Copy the lines of the records below word for word, from the line that contains "At what coordinates" through the end of the records. Leave the pictures out.

▶ **Text and item location entries**:
>>>

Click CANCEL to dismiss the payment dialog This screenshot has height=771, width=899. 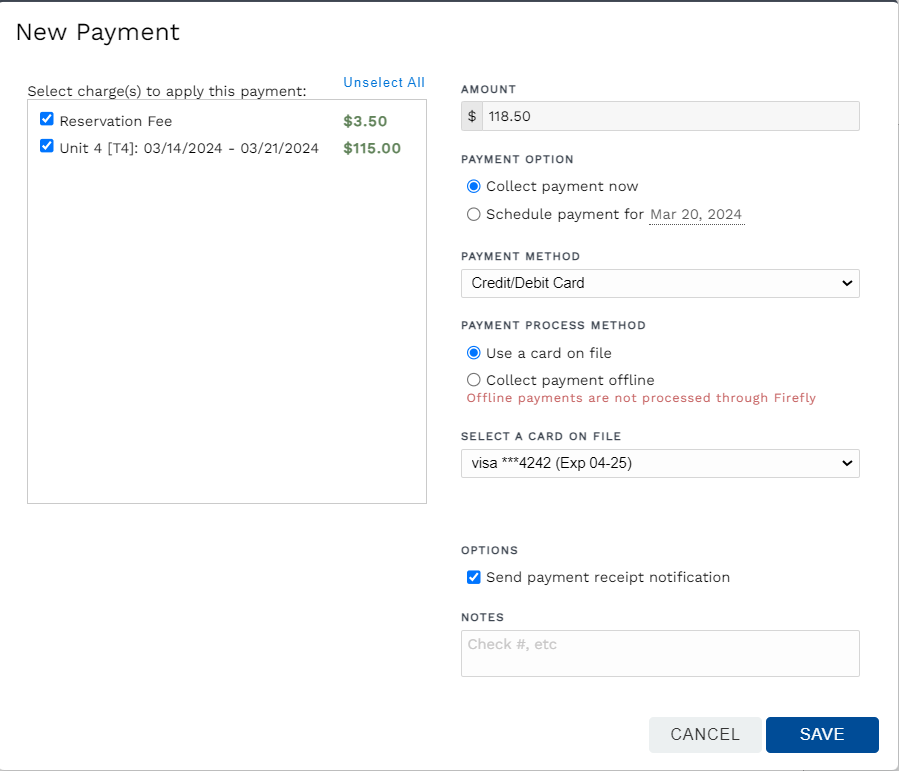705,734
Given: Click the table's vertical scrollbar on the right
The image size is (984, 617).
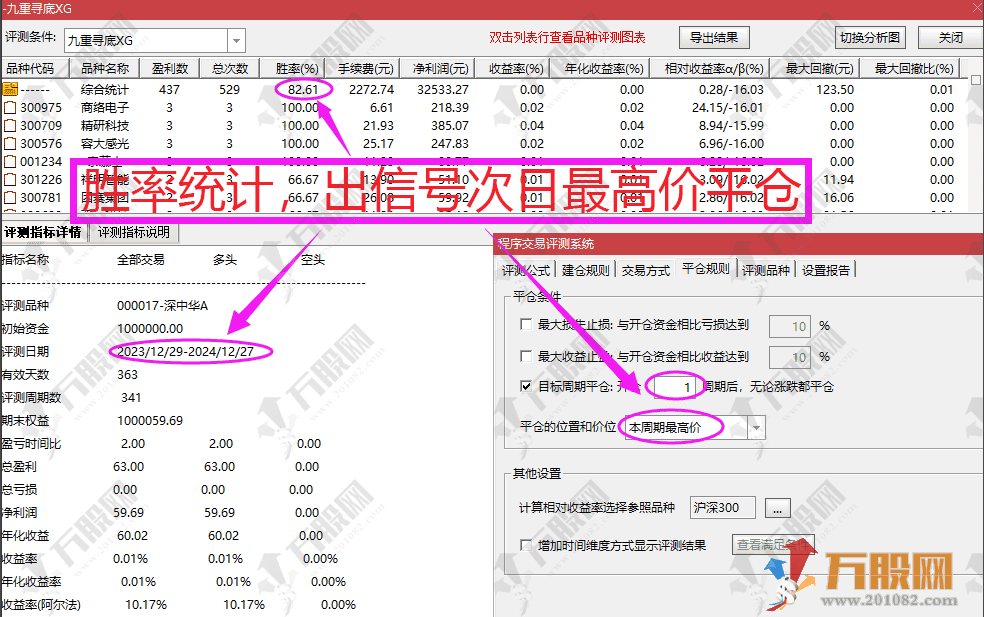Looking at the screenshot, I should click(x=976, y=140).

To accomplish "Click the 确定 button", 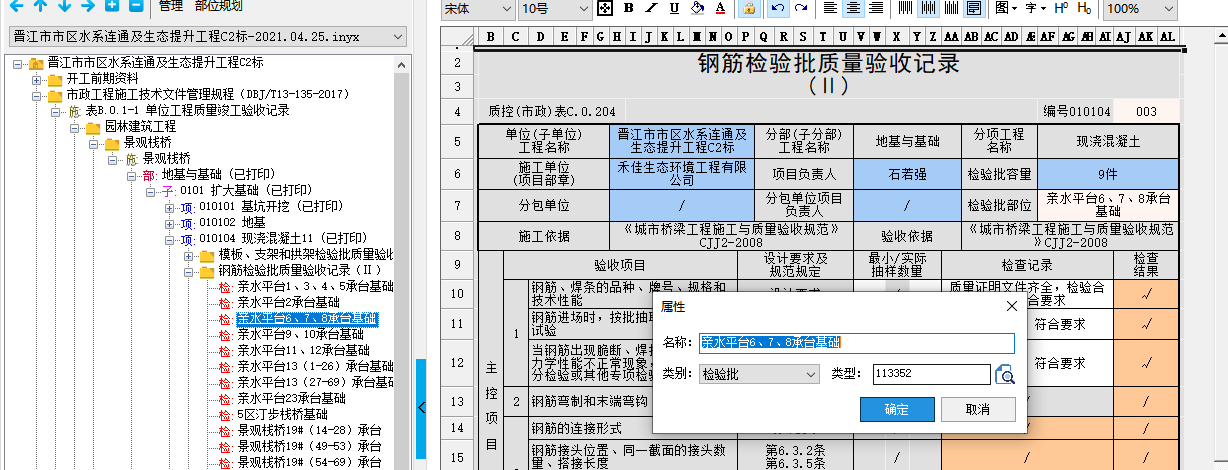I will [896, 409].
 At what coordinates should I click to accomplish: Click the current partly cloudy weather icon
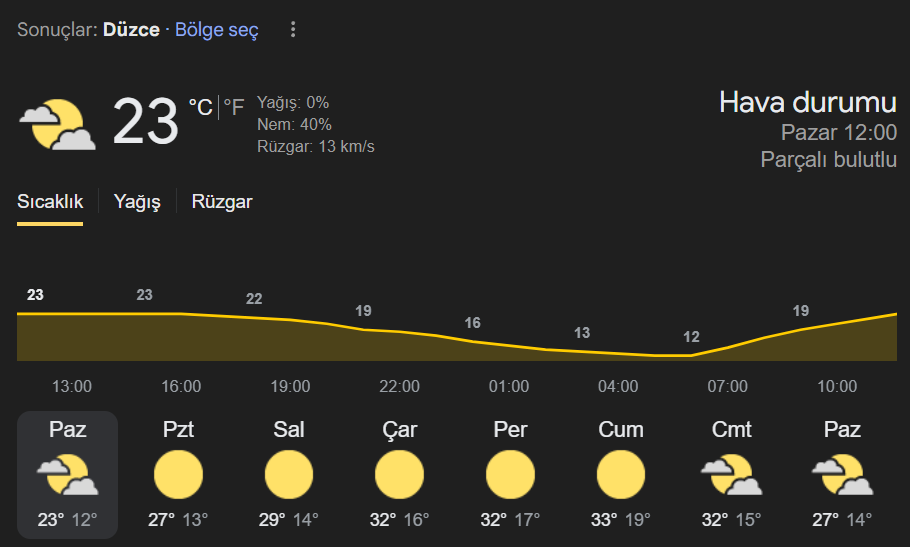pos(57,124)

<<<

▶ **Reply**:
 At what coordinates should I click to accomplish: Click the current partly cloudy weather icon
pos(57,124)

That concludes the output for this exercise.